THINGS TO DO:
**a.** Print the passage of the essay "Adventures in Sound" from "Adventures in Sound" to "noise rushes on.".
**b.** In the essay "Adventures in Sound", where do the two coyote packs merge?

:: DOCUMENT SEGMENT ::

« Back to Articles June 1, 2006

Adventures in Sound

By: L. Jane Thévenaz
 

Across the valley, a little way up the mountain, coyotes yelp. The room I’m in has the only bug screen in the house. Thousands of moths, mosquitoes and strange long-antennaed grey bugs slam into the mesh net which allows me to have a light on inside and still enjoy the freshness and sounds of the night. Humming, buzzing, droning, a booming sub-woofer, perforated only by the whine of mosquitoes and yipping coyotes. An owl was calling earlier, but now he’s quiet, listening perhaps to the mice run by before swooping down in the dark, sound as his only hunting guide in this black night. In the distance, the river’s constant white noise rushes on.


A shifting sequence of dog barks moves down Sand Creek, down to the Granby River and along the banks of the valley southward. The neighboring farms’ guard dogs track the coyotes’ hunt. I step outside my bedroom and lean to the sounds. A hundred meters away, a slight splashing interrupts the river’s gentle and predictable flow over the shallow rapids. Two little yelps indicate the pups are out with the pack tonight. A new pattern of dog barks, coming from the north, escorts another small pack joining the hunt. They merge at the bottom of the field, about a kilometer away. I only hear them but I imagine them circling around a great coyote, awaiting instructions. The howling grows as the moon crests over the mountain.

:::
:: SUPPLIED DATA ::

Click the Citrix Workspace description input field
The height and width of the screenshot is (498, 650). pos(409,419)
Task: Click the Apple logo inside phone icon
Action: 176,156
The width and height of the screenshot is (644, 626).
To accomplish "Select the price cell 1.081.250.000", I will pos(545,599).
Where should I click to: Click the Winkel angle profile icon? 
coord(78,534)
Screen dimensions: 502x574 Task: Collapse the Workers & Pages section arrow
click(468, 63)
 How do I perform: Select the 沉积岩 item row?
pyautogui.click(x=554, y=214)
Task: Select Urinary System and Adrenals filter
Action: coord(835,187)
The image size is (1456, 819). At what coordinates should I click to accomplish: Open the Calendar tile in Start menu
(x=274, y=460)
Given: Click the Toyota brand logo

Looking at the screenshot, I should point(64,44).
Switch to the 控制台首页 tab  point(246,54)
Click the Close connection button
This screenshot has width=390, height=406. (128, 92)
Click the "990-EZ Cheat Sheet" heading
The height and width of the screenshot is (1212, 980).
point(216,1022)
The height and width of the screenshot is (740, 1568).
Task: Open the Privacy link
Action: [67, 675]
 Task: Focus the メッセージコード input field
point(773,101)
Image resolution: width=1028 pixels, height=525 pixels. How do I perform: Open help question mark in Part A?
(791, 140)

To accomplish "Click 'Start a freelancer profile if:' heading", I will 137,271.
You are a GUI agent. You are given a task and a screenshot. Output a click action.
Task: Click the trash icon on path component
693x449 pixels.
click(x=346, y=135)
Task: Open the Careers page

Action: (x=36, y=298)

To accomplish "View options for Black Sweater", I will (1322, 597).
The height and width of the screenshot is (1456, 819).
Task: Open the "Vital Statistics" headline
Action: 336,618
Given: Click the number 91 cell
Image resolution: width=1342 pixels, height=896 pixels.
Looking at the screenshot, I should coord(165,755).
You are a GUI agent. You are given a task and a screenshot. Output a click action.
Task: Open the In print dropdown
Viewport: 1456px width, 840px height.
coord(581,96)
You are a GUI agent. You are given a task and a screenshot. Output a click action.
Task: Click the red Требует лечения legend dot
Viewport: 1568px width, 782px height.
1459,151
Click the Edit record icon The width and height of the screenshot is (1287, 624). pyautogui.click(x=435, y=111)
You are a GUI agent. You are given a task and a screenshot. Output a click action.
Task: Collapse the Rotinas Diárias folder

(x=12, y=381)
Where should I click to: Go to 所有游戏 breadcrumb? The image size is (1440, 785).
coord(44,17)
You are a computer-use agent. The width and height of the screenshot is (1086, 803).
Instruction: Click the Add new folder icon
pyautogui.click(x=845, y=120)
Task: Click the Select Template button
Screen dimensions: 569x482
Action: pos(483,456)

:::

ANSWERS BELOW:
**a.**
Adventures in Sound

By: L. Jane Thévenaz
 

Across the valley, a little way up the mountain, coyotes yelp. The room I’m in has the only bug screen in the house. Thousands of moths, mosquitoes and strange long-antennaed grey bugs slam into the mesh net which allows me to have a light on inside and still enjoy the freshness and sounds of the night. Humming, buzzing, droning, a booming sub-woofer, perforated only by the whine of mosquitoes and yipping coyotes. An owl was calling earlier, but now he’s quiet, listening perhaps to the mice run by before swooping down in the dark, sound as his only hunting guide in this black night. In the distance, the river’s constant white noise rushes on.

**b.** At the bottom of the field, about a kilometer away.